In ASSISTANCE, the user first draws the system they want to model. Then, the user verbally describes the system while pointing at objects in the drawing. ASSISTANCE constantly updates its interpretation of the drawing, and the user can ask for the computer's interpretation at any time. This interpretation is a "causal model" for the drawn system (i.e. a sequence of cause and effect actions).

To generate the causal model, ASSISTANCE first finds the degree of freedom each object has, such as rotation or translation freedom. The system then utilizes the verbal description of the system, as well as any arrows the user draws. Verbal information is parsed to separate key objects and actions. For example, the phrase "Body 2 pushes Body 3" will parse into "Body 2", "pushes", and "Body 3". These verbal phrases, as well as the drawn bodies and arrows, are converted into propositional statements, and ASSISTANCE performs reasoning using a forward-chaining algorithm and a truth maintenance system.

Often, the same action will be described in multiple ways, such as with a verbal description and an arrow indicating movement. When this happens, the two events are merged. The system assumes that only one motion can affect a body, so multiple descriptions affecting the same body would indicate that the descriptions describe the same event.

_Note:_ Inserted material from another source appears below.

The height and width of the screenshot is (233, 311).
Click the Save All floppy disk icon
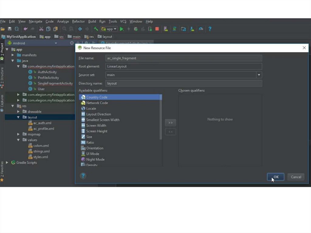tap(10, 29)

The final causal model is created by examining the causal events and constructing the most likely model for the system, given the description. To do this, ASSISTANCE uses known causal events and plausible causal events, along with constraint propagation. Events that do not have a cause are considered to be plausible and require an implicit cause by an outside force. The system tries to minimize these plausible causes, and the model is created when all clauses have events.

Discussion:

ASSISTANCE seems to be a great system, and I'm really curious how users evaluated it. There was no formal evaluation for this paper, but since we're reading his thesis next week I'll find out what users say shortly.

I love multimodal systems, but I also understand why there are not many multimodal applications commercially available. Being able to describe a drawing verbally and with gestural cues is great, and using both input modes can improve the system's accuracy when the two modes rely on each other for information. On the other hand, if the system does not force users to use all input modes, then the accuracy rate for each individual input still has to be very high, as if the separate input modes could not be relied on.

1 comment:

Brian David Eoff said...

His thesis doesn't really deal with this subject. I liked the Rube Goldberg-like sketching system. I think it would be an interesting application to play with.